Saat 11'e doğru Yorgo'nun çıkmasını bekliyoruz. Bu arada Türk pop müziği söyleyen biri var mikrofonda. "Yorgo ne zaman çıkacak?" diye soruyoruz bildiğimiz Türk usülü yahni ve pilavımızı yerken. Aldığımız cevap aynen şöyle: "Yorgo Bey, yönetim değişikliğinden dolayı çıkmayacak bu hafta. Ama onun yerine Buzuki Orhan var!" diyor garson gözleri parlayarak. Sanki karşılığında "Ne!!! Aman Tanrım!! Buzuki Orhan mı?!!" falan gibi bir nida bekliyor bizden.
Neyse, artık tartışma fasıllarını falan geçiyorum.

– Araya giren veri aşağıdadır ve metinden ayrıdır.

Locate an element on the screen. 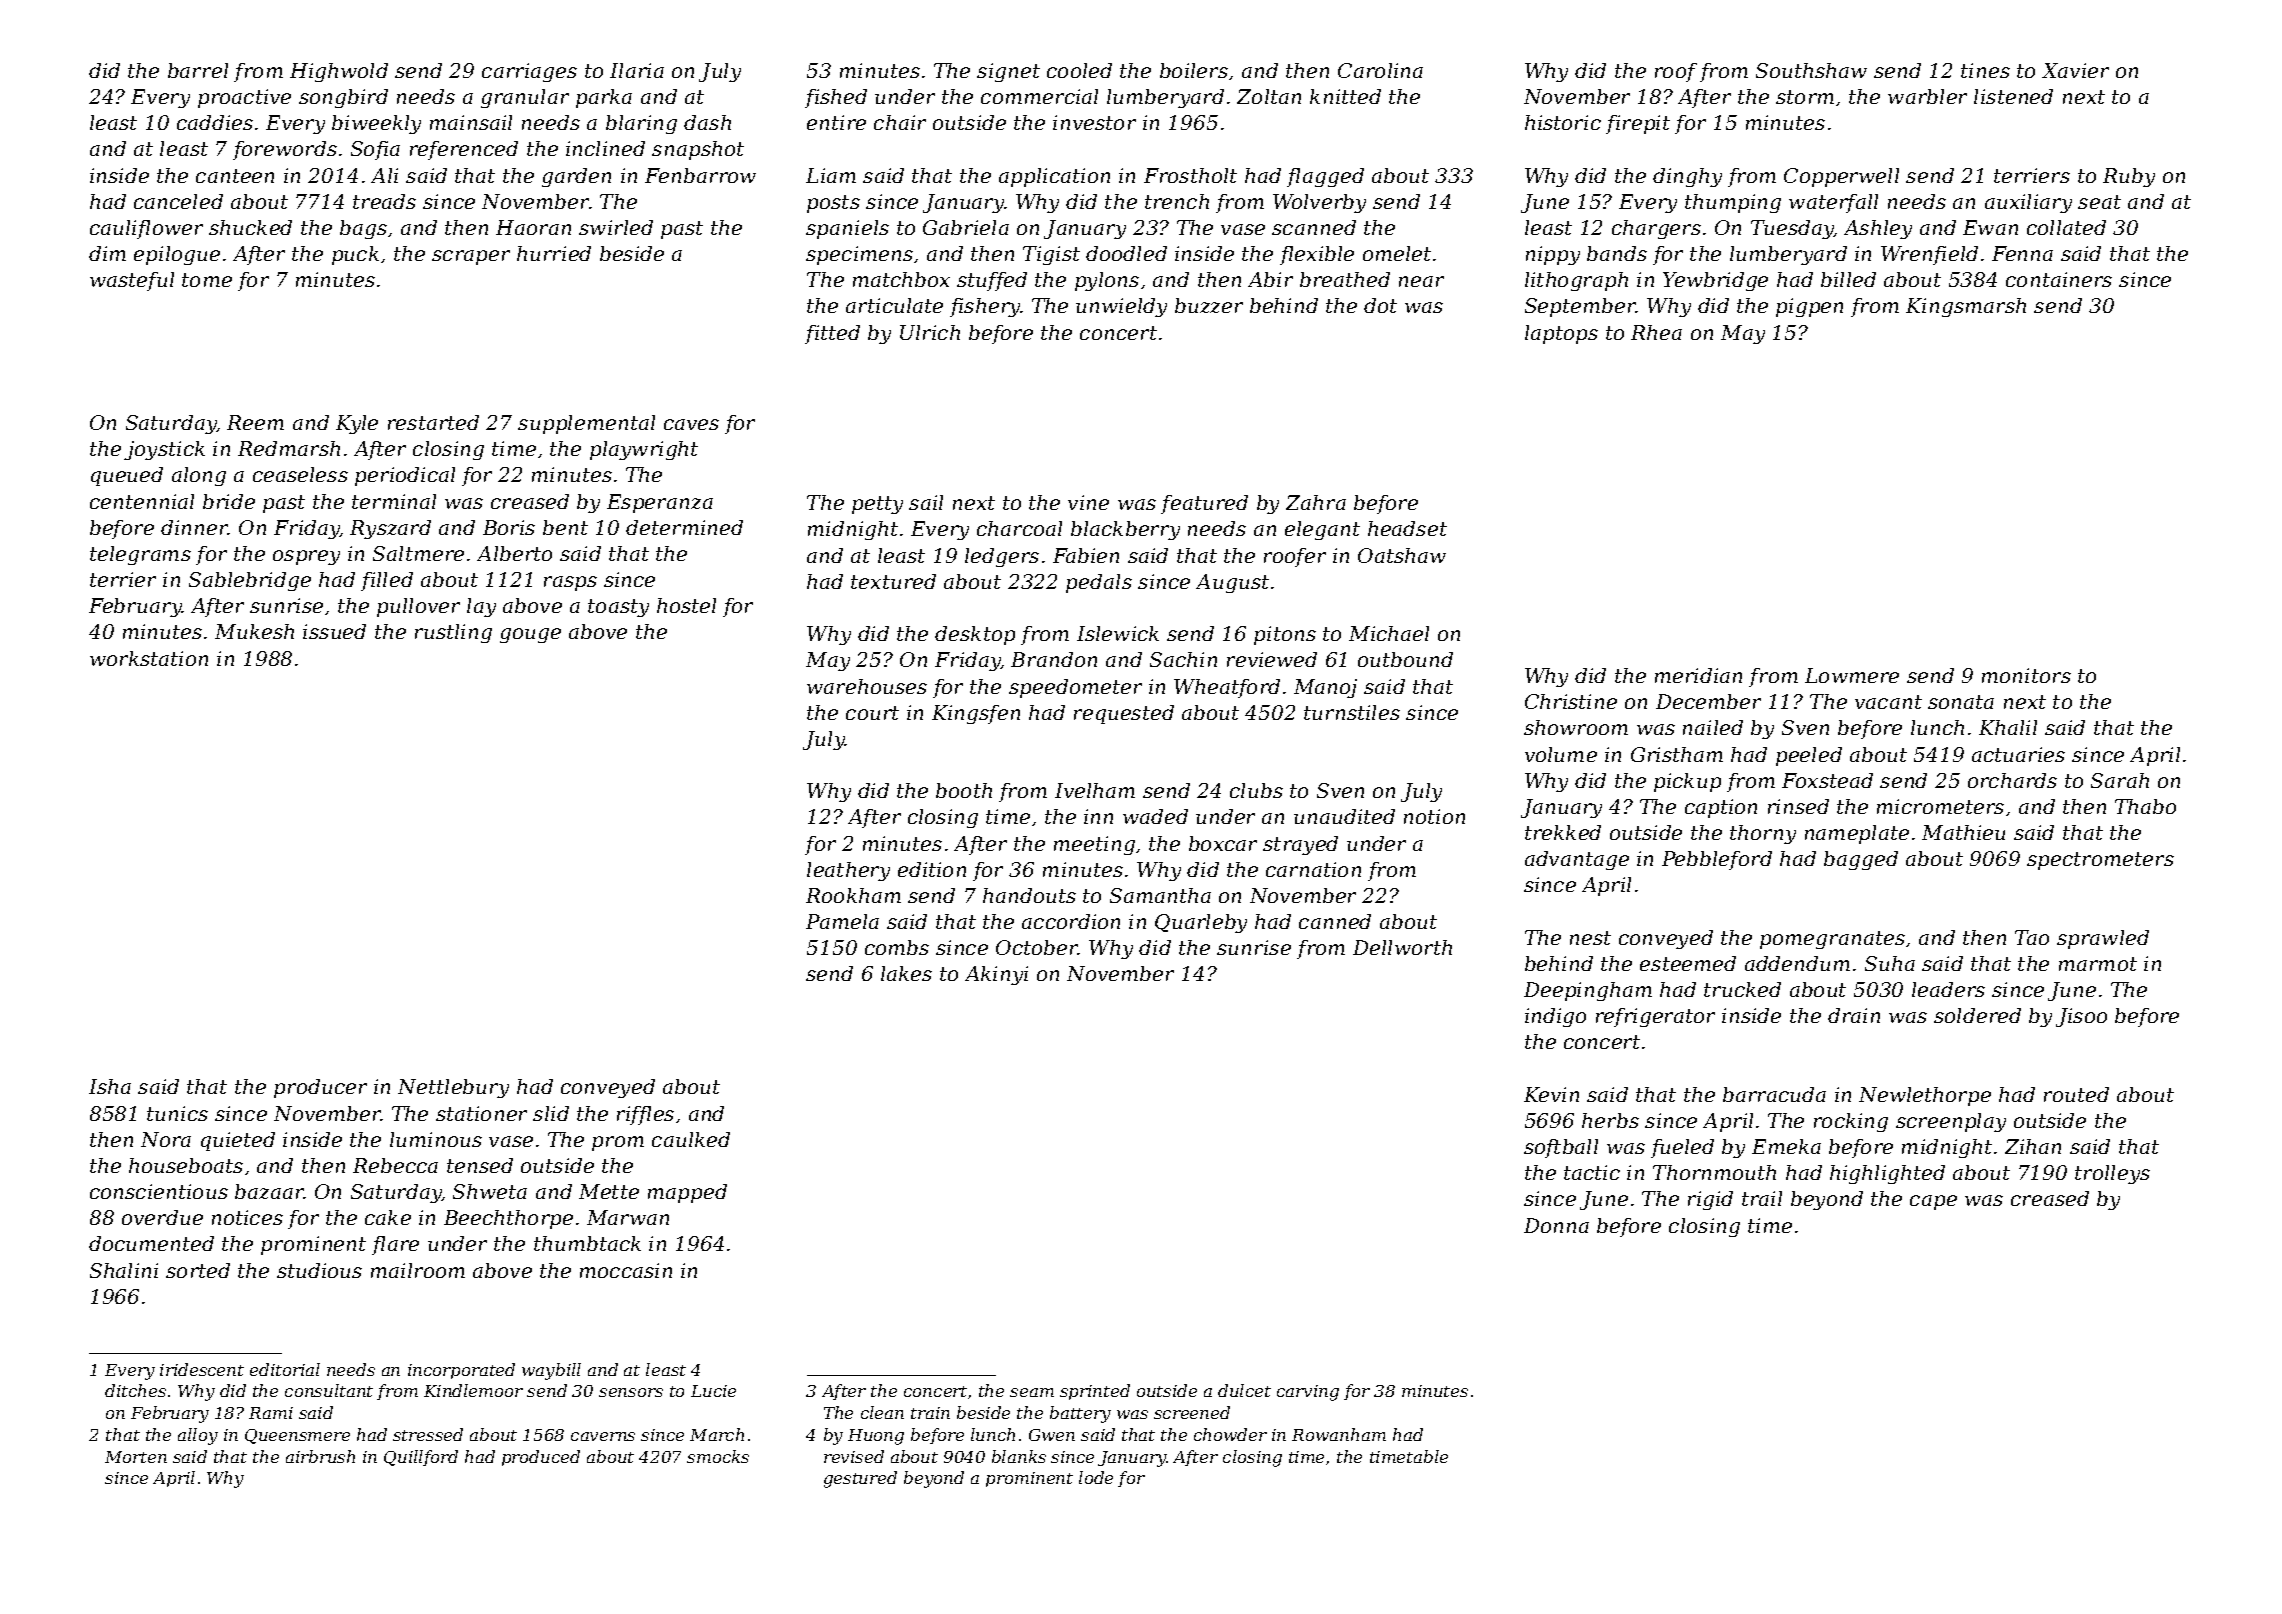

Buzuki Orhan'ı dinliyoruz bir süre. (İtiraf edeyim, Buzuki Orhan ve grubu keyifli çaldılar aslında. Ama ben o saate kadar beklediğimin o kadar dışında bir yerle karşılaşmıştım ki tadını çıkaramadım.) Ayrıca Yorgo'lu Yunan gecesi yaşayacaktık hani? Buzuki Orhan'lı bir Türk gecesi beklemiyordum açıkçası!!
Uzun lafın kısası, Orhan'ın Buzukisi dışında Yunan kültürüne, mutfağına, vs ait hiçbir şey göremediğiniz, son derece tatsız ve kimliksiz bir yer. Yönetim değişikliği hiç yaramamış yani!

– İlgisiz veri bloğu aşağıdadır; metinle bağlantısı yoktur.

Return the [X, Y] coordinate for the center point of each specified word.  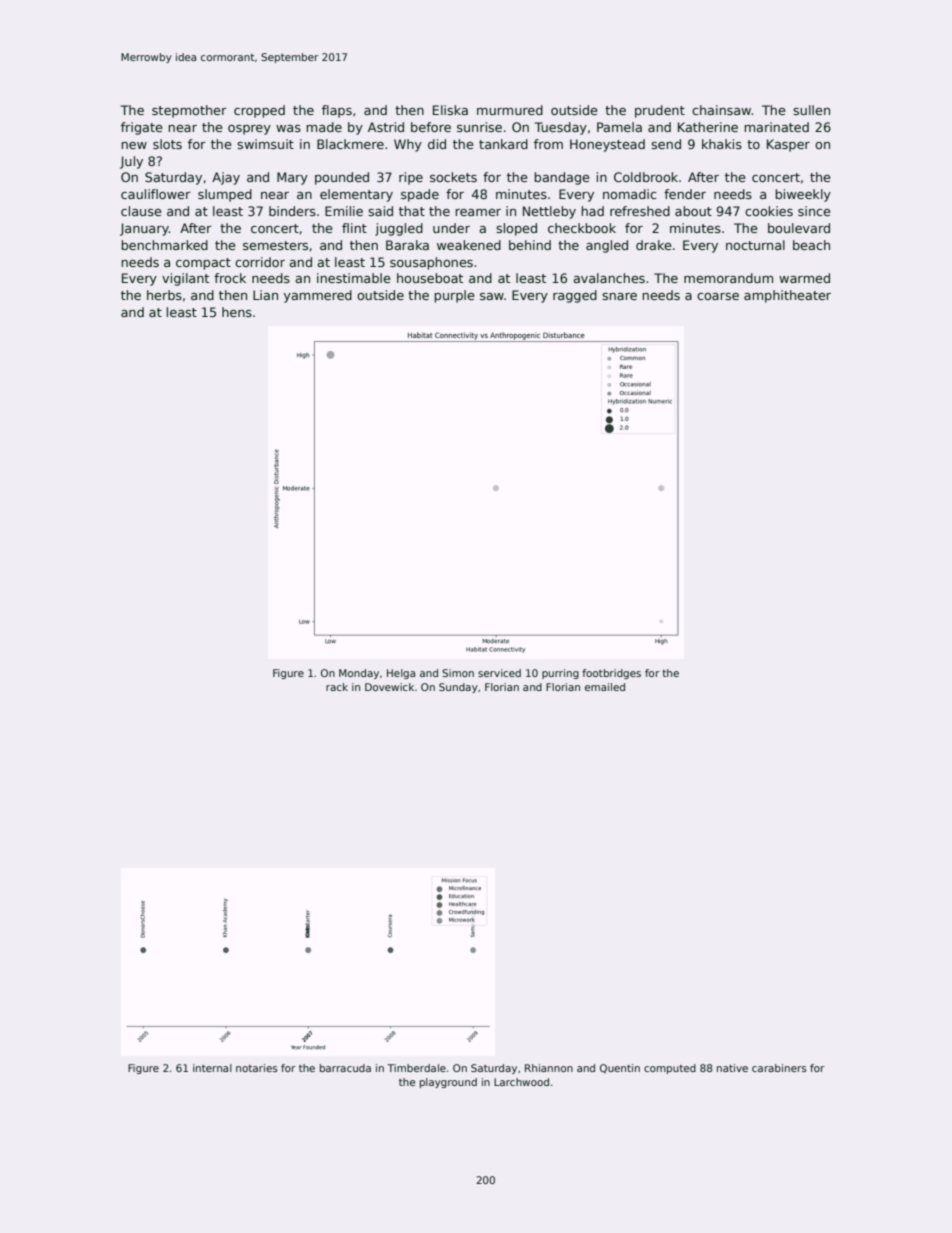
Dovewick [389, 687]
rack [337, 687]
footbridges [611, 674]
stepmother [189, 111]
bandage [562, 178]
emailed [605, 687]
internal [212, 1068]
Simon [458, 673]
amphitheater [787, 296]
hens [237, 312]
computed [670, 1069]
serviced [499, 673]
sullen [811, 110]
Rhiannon [549, 1068]
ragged [575, 296]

Ama yine de 30 yaşıma bir "Yasu" diyeyim buradan da..:)
(Hâlâ 30 yaşında olmakla ilgili neler hissettiğimi yazmadım ben değil mi? Off, elim gitmiyor nedense. Dur bakalım, bir ara yazarım elbet.)
1 yorum:
hahaahh..buzuki orhan ha... nasıl bir yonetimmiş yav.. "koklu değişiklikler yapalım, bu yunan tavernasından bütün yunan içki, meze ve sanatçılarını kaldırıyoruz..biraz değişiklik iyi gelir canııım."